I. v. 6. Blood will I draw on thee, thou art a witch. Johnson asserted the existence of a superstition that 'he that could draw the witch's blood was free from her power'; but no confirmation of this has apparently been found in Elizabethan literature.

I. v. 14 S. d. Joan here goes from the lower to the upper stage of the Elizabethan theatre, lines 1518 being spoken from the upper or balcony stage.

I. v. 21. like Hannibal. The allusion is perhaps to the stratagem recorded by Livy (bk. xxii. c. 16, 17); Hannibal extricated his forces from an unfavorable position by driving against Fabius's army during the night two thousand oxen with blazing fagots tied to their horns.

I. v. 28. tear the lions out of England's coat. The armorial dress of the kings of England was embroidered with three lions (or leopards).

I. vi. 4. Astræa's daughter. That is, daughter of Justice, in allusion to the myth that Astræa forsook the world when it became corrupt, and carried her divine scales to the constellation of Libra.

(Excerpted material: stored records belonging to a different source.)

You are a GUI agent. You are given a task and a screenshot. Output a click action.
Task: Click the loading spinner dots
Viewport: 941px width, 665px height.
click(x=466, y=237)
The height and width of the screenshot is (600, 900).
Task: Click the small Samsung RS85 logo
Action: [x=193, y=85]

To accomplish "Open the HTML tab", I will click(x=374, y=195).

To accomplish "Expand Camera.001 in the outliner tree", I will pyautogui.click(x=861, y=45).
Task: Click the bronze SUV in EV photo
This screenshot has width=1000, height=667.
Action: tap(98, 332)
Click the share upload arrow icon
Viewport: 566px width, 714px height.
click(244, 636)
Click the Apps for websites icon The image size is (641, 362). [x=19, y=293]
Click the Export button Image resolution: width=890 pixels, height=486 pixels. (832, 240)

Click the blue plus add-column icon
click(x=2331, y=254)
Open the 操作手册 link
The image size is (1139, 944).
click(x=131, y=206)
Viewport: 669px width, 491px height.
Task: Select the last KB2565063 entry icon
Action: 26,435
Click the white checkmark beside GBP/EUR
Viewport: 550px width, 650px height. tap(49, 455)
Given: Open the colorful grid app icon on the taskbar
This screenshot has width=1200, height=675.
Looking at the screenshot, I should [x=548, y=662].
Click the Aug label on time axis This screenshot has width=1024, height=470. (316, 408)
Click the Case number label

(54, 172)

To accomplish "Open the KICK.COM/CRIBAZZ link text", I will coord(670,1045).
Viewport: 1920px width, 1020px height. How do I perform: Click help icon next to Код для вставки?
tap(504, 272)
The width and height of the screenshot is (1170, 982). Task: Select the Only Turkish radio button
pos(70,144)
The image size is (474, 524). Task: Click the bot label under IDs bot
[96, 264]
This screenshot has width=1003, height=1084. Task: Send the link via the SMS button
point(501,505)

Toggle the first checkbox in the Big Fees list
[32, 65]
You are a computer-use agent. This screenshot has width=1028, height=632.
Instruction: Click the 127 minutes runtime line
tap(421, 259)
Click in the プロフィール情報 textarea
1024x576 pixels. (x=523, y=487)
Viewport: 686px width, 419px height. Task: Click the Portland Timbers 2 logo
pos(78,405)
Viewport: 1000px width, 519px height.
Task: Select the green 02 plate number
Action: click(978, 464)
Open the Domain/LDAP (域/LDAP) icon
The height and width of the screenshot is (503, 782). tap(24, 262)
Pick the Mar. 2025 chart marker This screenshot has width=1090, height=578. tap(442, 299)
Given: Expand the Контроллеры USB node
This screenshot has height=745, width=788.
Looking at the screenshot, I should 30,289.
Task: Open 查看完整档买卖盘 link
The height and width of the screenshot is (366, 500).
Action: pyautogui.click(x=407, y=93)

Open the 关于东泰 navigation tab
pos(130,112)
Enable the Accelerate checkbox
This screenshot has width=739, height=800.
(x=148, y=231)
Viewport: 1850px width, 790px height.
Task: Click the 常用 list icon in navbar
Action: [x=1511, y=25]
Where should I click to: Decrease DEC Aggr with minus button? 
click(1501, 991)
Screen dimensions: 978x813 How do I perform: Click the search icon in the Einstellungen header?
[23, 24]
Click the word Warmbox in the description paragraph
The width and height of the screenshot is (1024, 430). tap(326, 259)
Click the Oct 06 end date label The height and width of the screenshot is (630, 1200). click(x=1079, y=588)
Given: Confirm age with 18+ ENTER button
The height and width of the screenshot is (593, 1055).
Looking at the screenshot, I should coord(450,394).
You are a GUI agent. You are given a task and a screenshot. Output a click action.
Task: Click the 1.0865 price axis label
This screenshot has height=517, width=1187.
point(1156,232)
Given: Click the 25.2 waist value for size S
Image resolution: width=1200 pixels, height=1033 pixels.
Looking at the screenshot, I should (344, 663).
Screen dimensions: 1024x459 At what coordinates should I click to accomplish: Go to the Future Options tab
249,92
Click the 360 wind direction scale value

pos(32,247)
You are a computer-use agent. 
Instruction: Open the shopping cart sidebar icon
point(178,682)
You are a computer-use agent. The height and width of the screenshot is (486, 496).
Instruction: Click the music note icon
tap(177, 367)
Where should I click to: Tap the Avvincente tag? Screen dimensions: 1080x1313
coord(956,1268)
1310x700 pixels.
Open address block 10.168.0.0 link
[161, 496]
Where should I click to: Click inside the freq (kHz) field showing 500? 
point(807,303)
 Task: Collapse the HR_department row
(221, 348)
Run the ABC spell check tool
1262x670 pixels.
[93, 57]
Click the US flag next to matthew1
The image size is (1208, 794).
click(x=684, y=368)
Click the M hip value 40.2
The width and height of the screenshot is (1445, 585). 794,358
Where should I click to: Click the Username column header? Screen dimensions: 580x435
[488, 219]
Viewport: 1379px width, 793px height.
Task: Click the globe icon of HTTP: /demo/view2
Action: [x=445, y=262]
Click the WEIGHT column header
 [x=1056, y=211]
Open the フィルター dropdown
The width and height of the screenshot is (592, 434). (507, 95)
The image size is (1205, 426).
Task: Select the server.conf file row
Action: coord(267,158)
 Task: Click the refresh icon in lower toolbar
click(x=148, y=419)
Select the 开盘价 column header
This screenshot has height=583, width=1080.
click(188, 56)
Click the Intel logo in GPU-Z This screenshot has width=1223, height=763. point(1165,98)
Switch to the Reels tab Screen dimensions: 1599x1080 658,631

Spenser develops the legend elaborately at the opening of the fifth book of the Fairy Queen; and Peele's Descensus Astrææ turns it into a pageant in honor

of the installation of a new lord mayor of London in 1591.

I. vi. 6. Adonis' gardens. What these were in classic literature has been acrimoniously disputed, but a beautiful and extended description, which perhaps inspired the present line, is given by Spenser, Fairy Queen, bk. iii. canto vi.

I. vi. 22. Rhodope's of Memphis. One of the most beautiful pyramids was said to have been built by Rhodope, a Greek courtesan who married the king of Memphis. The reading in the text is a conjecture of Capell for 'Rhodophes or Memphis' of the Folios.

I. vi. 25. the rich-jewell'd coffer of Darius. Alexander the Great is said to have kept Homer's poems under his pillow at night and during the day to have carried them 'in the rich iewel cofer of Darius, lately before vanquished by him in battaile.' (Puttenham, Art of English Poesie, 1589.)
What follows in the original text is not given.